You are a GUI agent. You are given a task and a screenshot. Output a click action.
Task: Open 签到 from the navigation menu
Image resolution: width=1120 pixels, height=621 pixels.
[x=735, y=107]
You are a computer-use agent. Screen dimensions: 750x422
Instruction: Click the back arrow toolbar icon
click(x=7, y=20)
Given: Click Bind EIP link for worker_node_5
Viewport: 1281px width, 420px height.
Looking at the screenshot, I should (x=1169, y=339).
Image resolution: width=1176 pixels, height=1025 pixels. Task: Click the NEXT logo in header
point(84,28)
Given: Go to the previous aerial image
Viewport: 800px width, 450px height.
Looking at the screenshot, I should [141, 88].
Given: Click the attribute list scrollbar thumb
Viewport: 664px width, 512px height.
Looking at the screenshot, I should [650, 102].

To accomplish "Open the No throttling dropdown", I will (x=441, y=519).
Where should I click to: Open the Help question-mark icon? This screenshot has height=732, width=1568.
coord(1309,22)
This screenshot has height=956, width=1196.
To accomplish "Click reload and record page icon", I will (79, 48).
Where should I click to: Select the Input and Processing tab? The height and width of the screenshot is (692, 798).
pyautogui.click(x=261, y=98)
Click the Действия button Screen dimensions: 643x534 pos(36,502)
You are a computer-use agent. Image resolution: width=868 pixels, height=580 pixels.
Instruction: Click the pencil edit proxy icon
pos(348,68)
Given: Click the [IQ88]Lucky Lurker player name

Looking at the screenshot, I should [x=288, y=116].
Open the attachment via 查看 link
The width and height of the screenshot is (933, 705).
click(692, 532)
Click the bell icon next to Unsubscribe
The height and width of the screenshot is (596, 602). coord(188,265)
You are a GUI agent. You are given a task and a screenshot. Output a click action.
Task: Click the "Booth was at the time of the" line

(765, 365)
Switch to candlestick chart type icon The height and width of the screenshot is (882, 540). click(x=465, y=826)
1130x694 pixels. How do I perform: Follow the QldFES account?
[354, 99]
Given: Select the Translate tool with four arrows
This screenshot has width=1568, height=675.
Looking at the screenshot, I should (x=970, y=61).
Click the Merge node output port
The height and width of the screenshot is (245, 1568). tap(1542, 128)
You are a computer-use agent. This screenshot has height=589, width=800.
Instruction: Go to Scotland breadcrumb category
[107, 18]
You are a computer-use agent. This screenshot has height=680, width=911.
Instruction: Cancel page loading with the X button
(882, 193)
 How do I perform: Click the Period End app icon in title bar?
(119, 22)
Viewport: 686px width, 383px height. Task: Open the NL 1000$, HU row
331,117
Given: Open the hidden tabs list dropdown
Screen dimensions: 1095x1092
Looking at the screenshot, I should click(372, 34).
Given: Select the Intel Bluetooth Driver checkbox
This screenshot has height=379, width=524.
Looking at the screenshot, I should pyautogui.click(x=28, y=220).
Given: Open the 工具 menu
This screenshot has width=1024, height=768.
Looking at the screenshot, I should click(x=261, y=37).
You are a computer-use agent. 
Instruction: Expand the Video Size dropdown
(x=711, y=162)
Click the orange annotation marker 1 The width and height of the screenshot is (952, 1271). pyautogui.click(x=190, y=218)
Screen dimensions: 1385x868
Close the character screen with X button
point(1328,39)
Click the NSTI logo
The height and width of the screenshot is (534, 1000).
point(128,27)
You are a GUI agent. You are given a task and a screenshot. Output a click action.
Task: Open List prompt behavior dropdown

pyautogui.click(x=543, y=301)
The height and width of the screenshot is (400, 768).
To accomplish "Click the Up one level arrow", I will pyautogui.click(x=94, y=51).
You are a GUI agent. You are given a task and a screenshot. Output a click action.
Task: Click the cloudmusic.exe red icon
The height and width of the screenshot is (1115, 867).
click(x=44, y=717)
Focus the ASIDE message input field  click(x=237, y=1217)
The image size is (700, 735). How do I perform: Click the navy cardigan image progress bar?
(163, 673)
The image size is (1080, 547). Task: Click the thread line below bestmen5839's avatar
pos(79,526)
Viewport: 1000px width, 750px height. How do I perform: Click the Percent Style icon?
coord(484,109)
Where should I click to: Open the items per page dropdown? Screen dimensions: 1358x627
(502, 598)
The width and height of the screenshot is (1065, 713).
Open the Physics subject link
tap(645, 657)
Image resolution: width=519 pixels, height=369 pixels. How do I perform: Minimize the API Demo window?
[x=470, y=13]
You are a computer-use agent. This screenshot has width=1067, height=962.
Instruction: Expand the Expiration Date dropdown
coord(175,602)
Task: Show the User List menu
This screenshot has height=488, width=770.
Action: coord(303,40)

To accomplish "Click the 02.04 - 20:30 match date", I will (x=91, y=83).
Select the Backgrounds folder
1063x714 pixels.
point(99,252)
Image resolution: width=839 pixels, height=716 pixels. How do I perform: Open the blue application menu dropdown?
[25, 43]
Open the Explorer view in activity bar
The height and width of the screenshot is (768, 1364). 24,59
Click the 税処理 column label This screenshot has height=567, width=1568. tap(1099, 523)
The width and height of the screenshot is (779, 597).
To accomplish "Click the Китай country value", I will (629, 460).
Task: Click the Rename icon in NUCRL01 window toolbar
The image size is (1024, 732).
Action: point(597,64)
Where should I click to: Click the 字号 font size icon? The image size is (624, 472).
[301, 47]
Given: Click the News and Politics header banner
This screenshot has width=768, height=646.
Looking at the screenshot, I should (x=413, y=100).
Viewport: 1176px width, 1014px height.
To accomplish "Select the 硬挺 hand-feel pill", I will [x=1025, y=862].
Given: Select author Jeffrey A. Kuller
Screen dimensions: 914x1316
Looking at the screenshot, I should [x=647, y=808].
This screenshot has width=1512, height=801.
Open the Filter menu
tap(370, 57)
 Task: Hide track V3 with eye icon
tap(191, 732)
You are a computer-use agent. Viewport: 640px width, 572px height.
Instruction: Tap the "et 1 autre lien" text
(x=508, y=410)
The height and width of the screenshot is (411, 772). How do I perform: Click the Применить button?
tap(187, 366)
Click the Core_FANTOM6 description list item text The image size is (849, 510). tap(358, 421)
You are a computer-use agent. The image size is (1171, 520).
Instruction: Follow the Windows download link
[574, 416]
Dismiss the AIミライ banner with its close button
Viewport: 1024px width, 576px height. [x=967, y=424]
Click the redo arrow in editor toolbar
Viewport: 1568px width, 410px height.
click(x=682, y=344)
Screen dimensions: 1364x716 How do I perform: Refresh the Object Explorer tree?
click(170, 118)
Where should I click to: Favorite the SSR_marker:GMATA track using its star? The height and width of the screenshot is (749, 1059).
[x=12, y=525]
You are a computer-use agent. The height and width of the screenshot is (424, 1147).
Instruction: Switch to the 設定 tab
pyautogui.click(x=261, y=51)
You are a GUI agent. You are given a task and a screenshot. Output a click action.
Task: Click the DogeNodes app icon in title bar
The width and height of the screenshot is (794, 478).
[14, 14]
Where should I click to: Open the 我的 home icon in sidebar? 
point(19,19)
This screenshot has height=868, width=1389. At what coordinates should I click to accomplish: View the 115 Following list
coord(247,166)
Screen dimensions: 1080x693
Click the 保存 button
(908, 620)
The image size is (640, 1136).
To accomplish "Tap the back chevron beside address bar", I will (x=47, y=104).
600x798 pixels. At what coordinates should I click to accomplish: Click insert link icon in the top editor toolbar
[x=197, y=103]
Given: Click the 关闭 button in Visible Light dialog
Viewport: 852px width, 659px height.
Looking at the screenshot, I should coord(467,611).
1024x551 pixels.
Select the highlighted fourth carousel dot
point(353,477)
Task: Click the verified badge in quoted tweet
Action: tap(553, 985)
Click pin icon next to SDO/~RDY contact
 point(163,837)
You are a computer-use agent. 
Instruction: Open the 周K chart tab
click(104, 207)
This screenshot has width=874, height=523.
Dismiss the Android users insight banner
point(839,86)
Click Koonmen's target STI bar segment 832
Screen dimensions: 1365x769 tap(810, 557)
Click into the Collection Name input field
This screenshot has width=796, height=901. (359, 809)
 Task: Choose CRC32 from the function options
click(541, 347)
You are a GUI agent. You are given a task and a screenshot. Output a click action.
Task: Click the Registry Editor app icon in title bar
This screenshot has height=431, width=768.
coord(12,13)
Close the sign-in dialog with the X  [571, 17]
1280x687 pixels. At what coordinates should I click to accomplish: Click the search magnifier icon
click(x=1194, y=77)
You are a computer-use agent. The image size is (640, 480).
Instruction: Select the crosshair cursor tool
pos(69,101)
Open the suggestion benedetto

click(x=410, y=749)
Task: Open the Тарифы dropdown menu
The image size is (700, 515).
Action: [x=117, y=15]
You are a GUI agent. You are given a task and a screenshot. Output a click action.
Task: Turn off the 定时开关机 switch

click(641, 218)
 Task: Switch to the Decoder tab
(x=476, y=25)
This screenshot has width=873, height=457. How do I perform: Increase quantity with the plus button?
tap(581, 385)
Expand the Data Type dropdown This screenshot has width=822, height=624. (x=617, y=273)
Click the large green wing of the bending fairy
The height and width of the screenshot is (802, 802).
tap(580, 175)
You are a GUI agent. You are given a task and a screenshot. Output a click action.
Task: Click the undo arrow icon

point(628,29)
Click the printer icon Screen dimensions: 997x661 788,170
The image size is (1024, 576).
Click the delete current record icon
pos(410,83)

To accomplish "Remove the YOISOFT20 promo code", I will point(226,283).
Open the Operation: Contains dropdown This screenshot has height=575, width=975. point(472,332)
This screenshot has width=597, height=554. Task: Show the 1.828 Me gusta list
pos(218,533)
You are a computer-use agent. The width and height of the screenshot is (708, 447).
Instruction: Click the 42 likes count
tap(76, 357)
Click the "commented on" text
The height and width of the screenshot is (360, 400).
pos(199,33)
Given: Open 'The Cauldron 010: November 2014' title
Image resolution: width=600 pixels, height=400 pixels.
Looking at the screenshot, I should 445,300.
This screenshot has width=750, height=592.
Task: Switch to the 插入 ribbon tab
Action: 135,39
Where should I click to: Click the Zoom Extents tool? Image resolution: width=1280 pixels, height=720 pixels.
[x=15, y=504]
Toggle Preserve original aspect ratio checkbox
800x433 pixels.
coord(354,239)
☆ ☆ ☆ ☆
REQUIREMENT: State only the number of lines above that contain the word "computer".

RESPONSE: 12